Blog Post: A Bit About Redbird’s Beehives + Beekeeper Max Wong

A Bit About Redbird’s Beehives + Beekeeper Max Wong

1 – Redbird has two hives on the rooftop.
2 – The honey from the hives is open foraged, meaning the bees can collect nectar and pollen from any flower. The bees collect local nectar from the Garden at Redbird, succulents growing on the rooftop of the LAPD Headquarters, and from plants in Little Tokyo, Koreatown, Elysian Park, and the University of Southern California.
3 – Max studied with Kirk Anderson of Backwards Beekeepers, the godfather of Los Angeles urban beekeeping.
4 – The bees at Redbird were rescued from LADWP water meter boxes. The bees swarm the boxes and are typically exterminated.

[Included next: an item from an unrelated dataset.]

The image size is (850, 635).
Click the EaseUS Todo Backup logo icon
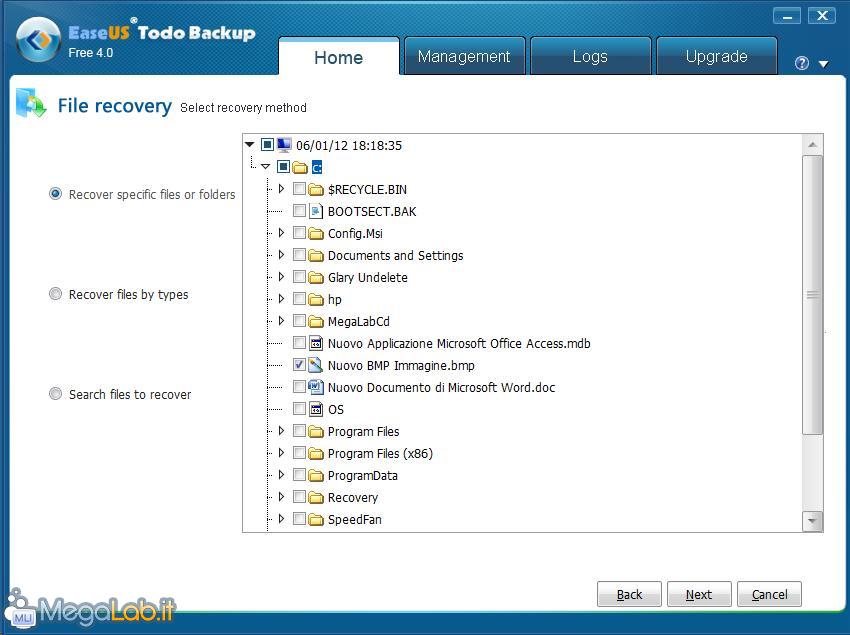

5 – According to Max, the best way to learn about the health of a beehive is through observation – how they act, what noises they make, how they smell, and what their house looks like.
6 – The Garden at Redbird benefits from increased pollination from the beehive.
7 – Redbird’s honey is Millefiori, also called wildflower honey. Like wine, Millefiori honey has a terroir — the type of nectar the bees collect impacts the flavor, color, and texture of the honey.
8 – The honey is used in Bar Director Tobin Shea’s Honeysuckle cocktail.
9 – To learn about beekeeping, Max recommends reading The Queen Must Die and The Complete Idiots Guide to Beekeeping.
10 – Max and her husband are both beekeepers and co-hosts of The Molotov Cocktail Hour radio show on 88.9 KXLU.